PROVIDED RECORDS ->
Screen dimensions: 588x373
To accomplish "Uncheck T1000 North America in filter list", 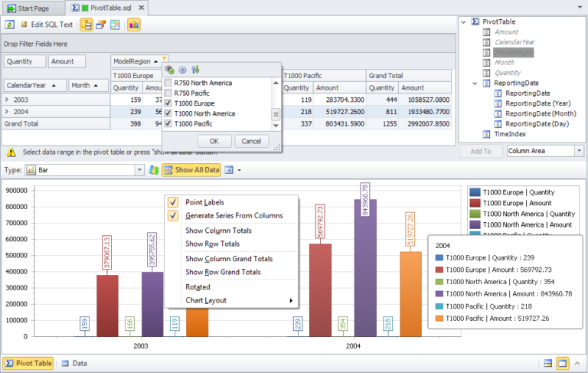I will tap(168, 113).
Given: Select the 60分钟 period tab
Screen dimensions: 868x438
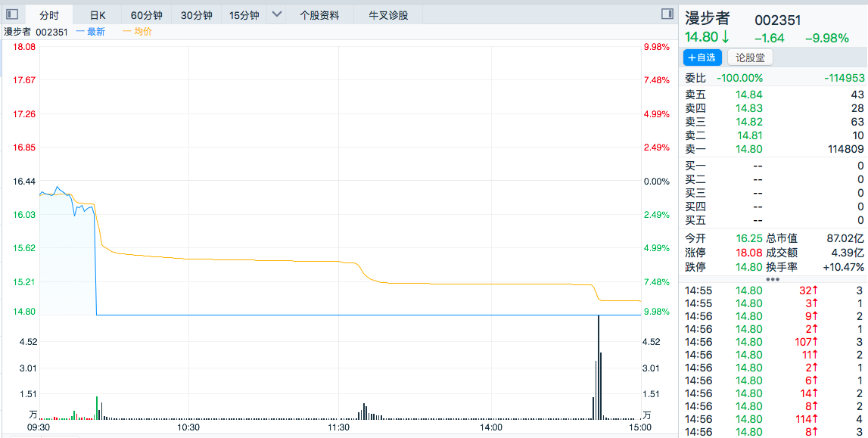Looking at the screenshot, I should (146, 15).
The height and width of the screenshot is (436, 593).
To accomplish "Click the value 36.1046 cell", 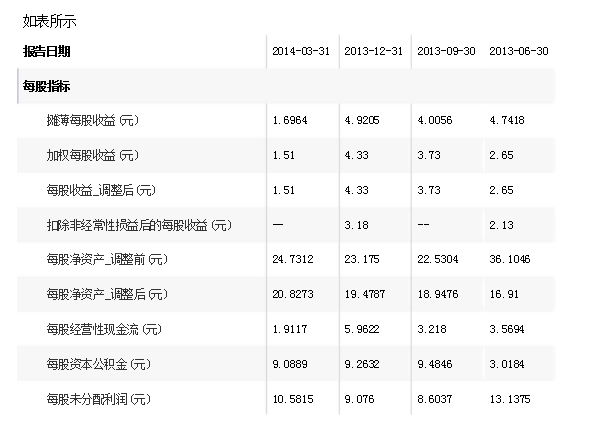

WHAT TO DO ->
Word for word, retype the lines from the one that contains "Given: Select the 60分钟 period tab" through the final line of the data, both ends included, excluding pictures.

ANSWER SPACE ->
Given: Select the 60分钟 period tab
Screen dimensions: 868x438
Looking at the screenshot, I should (146, 15).
The height and width of the screenshot is (436, 593).
To accomplish "Click the value 36.1046 cell", 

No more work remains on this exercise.